Собрав вещи, мы больше в гостиницу не являлись, а через день отбыли по маршруту Чаньчунь — Мукден — Чекин.
До Чаньчуня ехали в страшном напряжении. Несколько раз кто-то ломился в двери купе, ходил по крыше. Хуже всего, что здесь не на кого было надеяться. Ни на полицию, ни на служащих дороги. Оружие не выпускали из рук. Наконец Чаньчунь — конечная станция КВЖД и начальная Южно-Маньчжурской железной дороги. Пришлось ждать поезда часа четыре. Южно-Маньчжурская железная дорога являлась одним из разветвлений КВЖД; уступленная по Портсмутскому договору Японии, она управлялась специальным японским акционерным обществом.
Меня поразили большой порядок и какая-то особая чистота на этой дороге. Железнодорожный персонал в форме, в белых воротничках и перчатках. Тем не менее «порядок» оказался довольно относительным. Вскоре оказалось, что прямая железнодорожная связь с Пекином прервана. Поезд направили в город Дальний (Дайрен), где мы и высадились. На всей дороге шли междоусобные бои между милитаристскими кликами. Дальше до Тяньцзиня пришлось плыть морем — сообщение поддерживалось японским пароходством.

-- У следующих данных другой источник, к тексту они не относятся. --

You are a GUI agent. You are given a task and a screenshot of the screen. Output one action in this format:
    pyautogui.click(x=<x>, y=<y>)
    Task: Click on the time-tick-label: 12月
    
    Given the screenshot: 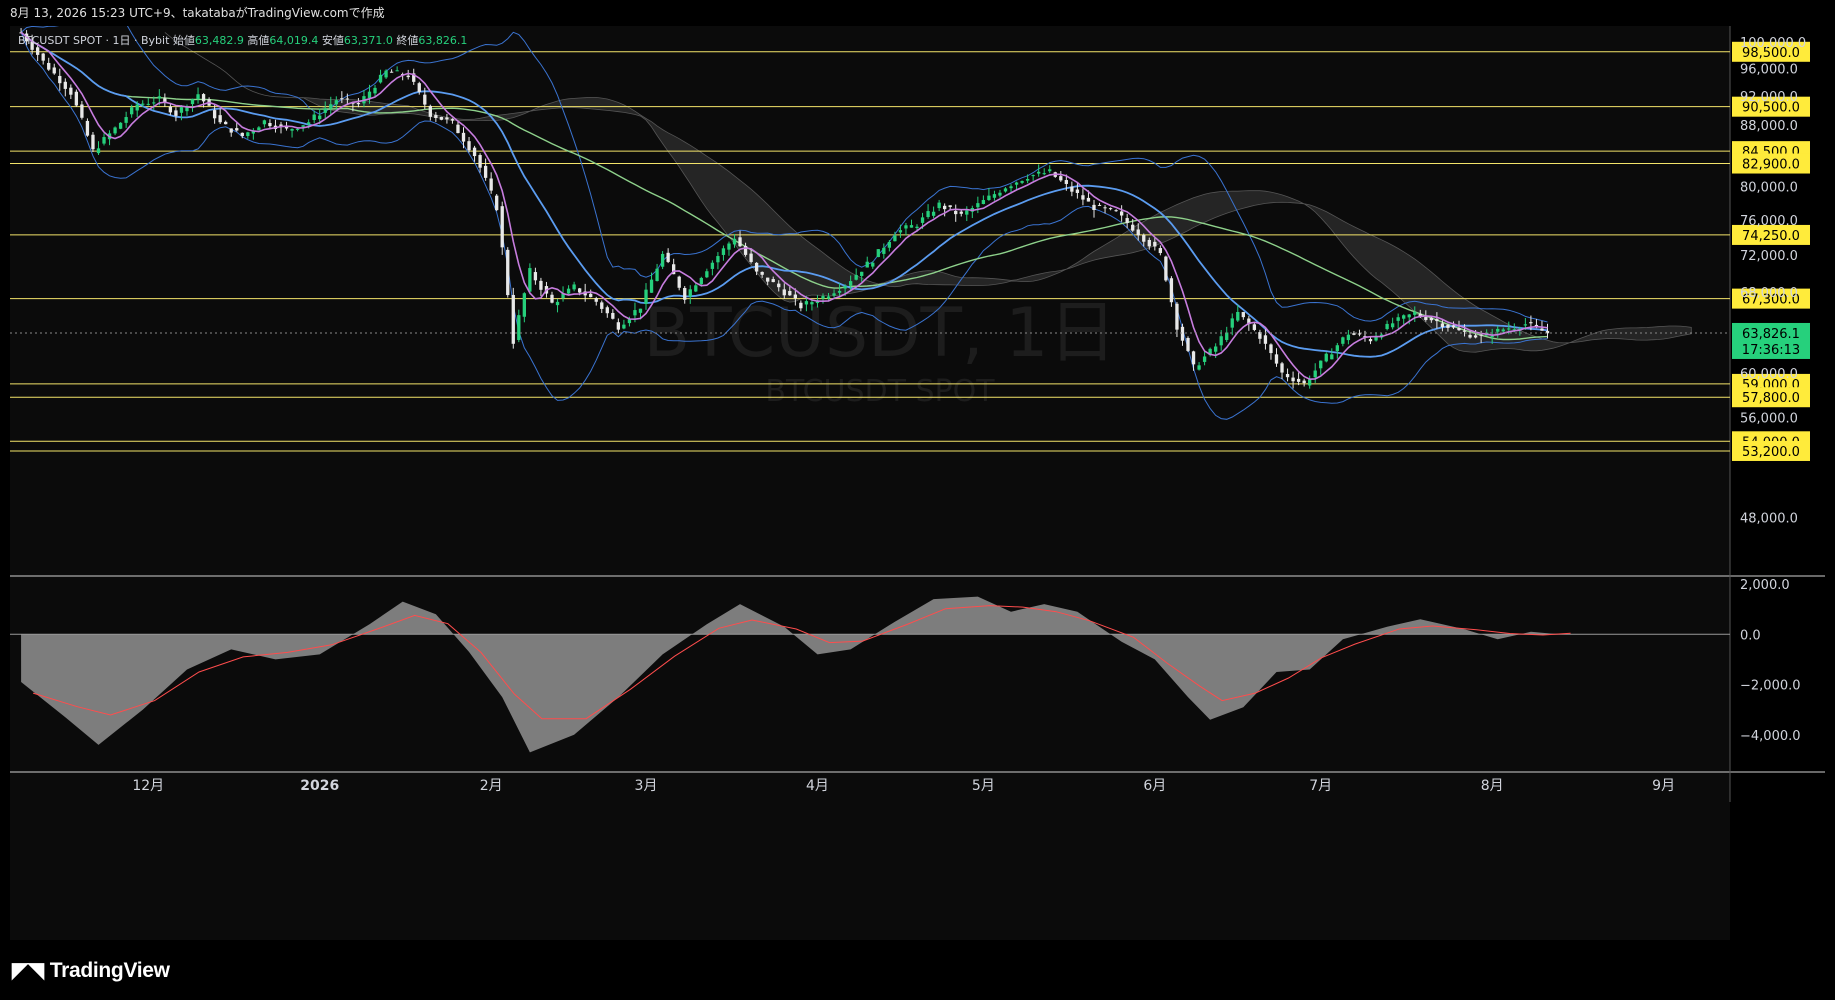 What is the action you would take?
    pyautogui.click(x=148, y=786)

Через два дня наконец погрузились на пароход. У нас была отдельная каюта первого класса с оплатой питания (так полагалось). Японец в морской форме в сопровождении двух матросов сразу по отплытии явился к нам в каюту, потребовал билеты и паспорта, все внимательно рассмотрел. Очевидно, он впервые видел настоящих большевиков, да еще с дипломатическими паспортами.
Разговор шел на плохом французском языке. Офицер указал, как пройти в ресторан, но я понимал, что с дипломатической почтой идти в ресторан не очень удобно, и просил его дать указание доставлять питание в каюту. Японец с минуту подумал, а потом в довольно грубой форме отказался это сделать.

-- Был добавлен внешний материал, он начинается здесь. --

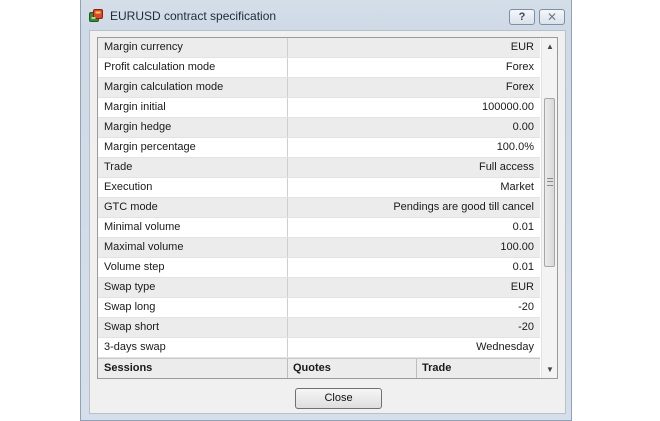 This screenshot has height=421, width=660. Describe the element at coordinates (319, 228) in the screenshot. I see `spec-row: Minimal volume 0.01` at that location.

Не могло быть и речи о том, чтобы оставлять каюту и ходить в ресторан завтракать, обедать, ужинать. Мы сознавали, где находимся и кто нас окружает, тем более что около нашей каюты мы уже заметили каких-то подозрительных людей, которые пытались завести разговор. До Тяньцзиня надо было плыть двое суток. Еду мы с собой не взяли. Проголодав день, на второй связались с боем, довольно смышленым пареньком лет пятнадцати, которого попросили прислать кока. Разговор с поваром происходил при помощи пальцев, так как кроме японского он знал только английский, а мы — ни того, ни другого.
Все же договорились, вручили ему две иены. Проблема питания была решена. А самое главное, мы были спокойны, что ничего в пищу не подложат (бывали и такие случаи). Так добрались до Тяньцзиня
От Тяньцзиня до Пекина всего километров 90. Но на железной дороге творилось что-то невозможное. Попасть в вагон можно было только через окно. Люди облепили поезд от крыши до колес; тамбуры, уборные забиты солдатами. Порядка никакого, все вооружены. Мы с Богуном и двумя провожатыми, которых дал наш консул в Тяньцзине, кое-как втиснулись в вагон. Трудно дались нам эти последние километры дороги до Пекина. Конец пути ехали стоя в коридоре, заслонив поставленные на пол вализы с диппочтой. Подъезжая к Пекину, услышали выстрелы, но провожатые нас «успокоили»— это-де обычное явление для нынешнего времени. С трудом добрались до полпредства.
На следующий день нас пригласил полпред в Китае Л. М. Карахан.
В Китае он пользовался большим влиянием. С большой симпатией относился трудовой Китай к посланнику Советского рабоче-крестьянского правительства. В этом сказывалась искренняя благодарность китайского народа Стране Советов, которая протянула ему руку дружбы.
Китайцы — служащие советского полпредства работали, как и трудящиеся Советской России, по 8 часов (а не 12), с ними заключался коллективный договор, в материальном отношении они были поставлены в равные с советскими гражданами условия. Советские работники отказались от пользования рикшами — тогда основным средством транспорта в Китае. Нам казалось, что это недопустимо, поскольку такой способ передвижения унижает человеческое достоинство. Правда, через некоторое время Союз рикш ходатайствовал перед Л. М. Караханом о пересмотре этого решения: Союз рикш терял заработки и вежливых ездоков, которые не били рикш по голове и не гоняли их галопом, как это часто позволяли себе американцы и англичане.
Китайцы отчетливо видели огромную разницу в отношении к их стране и народу представителей рабоче-крестьянского государства и представителей империалистических стран.
В Пекине мы пробыли больше месяца, так как генеральская война на севере Китая еще продолжалась и железные дороги почти не работали, да и «порядок», который наводила японская военщина в Маньчжурии, делал поездку невозможной. Приходилось ждать.